Dwyer, Lauren 10 April 2014 (has links)
Submitted in partial compliance with the requirements for the Master’s Degree in Technology: Chiropractic, Durban University of Technology, 2013. / Background : Many treatment options provide symptomatic improvement of joint function for osteoarthritis (OA) of the knee. Research suggests full kinetic chain (FKC) manual and manipulative therapy (MMT) and rehabilitation yields greater benefits than home rehabilitation alone. However this treatment combination has never been compared against FKC MMT alone. Objectives : Objectives: To determine the effectiveness of three FKC treatment protocols in the management of knee OA. Method : A single-blinded, randomised comparative trial of sixty-six patients with knee OA, equally allocated to three treatment groups: manipulation only, rehabilitation only or manipulation plus rehabilitation (a.k.a. combination group). Manipulation groups received bi-weekly FKC treatment, while a daily at-home stretching and exercise programme was prescribed to the groups receiving rehabilitation. Treatment lasted three weeks, with outcomes measure taken at baseline, pre-visit 4 and 1-week follow up. Primary outcome measures included the Western Ontario and McMaster Universities Osteoarthritis Index (WOMAC), and McMaster Overall Therapeutic Effectiveness (OTE) Tool. Results : There was a drop-out rate of 7.6% (n=5), with intent to treat analysis providing the missing data.

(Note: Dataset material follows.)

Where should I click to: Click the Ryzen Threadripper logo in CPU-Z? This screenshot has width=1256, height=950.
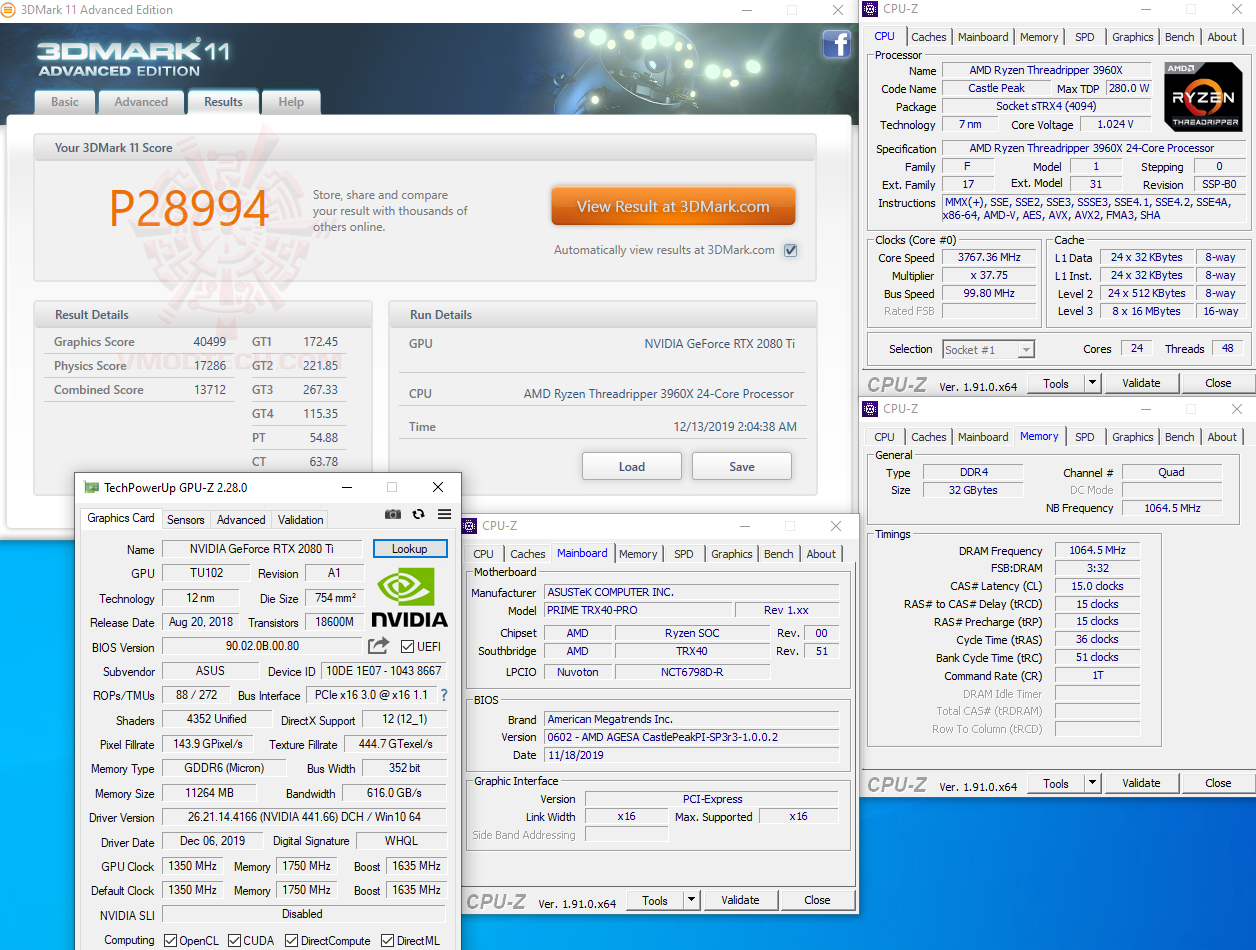coord(1202,97)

All three treatment groups showed clinically and statistically significant changes in overall WOMAC scores from baseline to 1-week follow up. The combination group showed the largest improvement (50.5%), followed by manipulation (44.4%) and rehabilitation (33.6%). However, this difference between group improvement was not statistically significant (p= 0.156). Conclusion : All three intervention protocols showed statistically significant improvement in most outcome measures at 1-week follow-up. However, there was no statistically significant difference between groups and therefore it is concluded that the interventions appear to be equally effective in the short-term management of knee OA.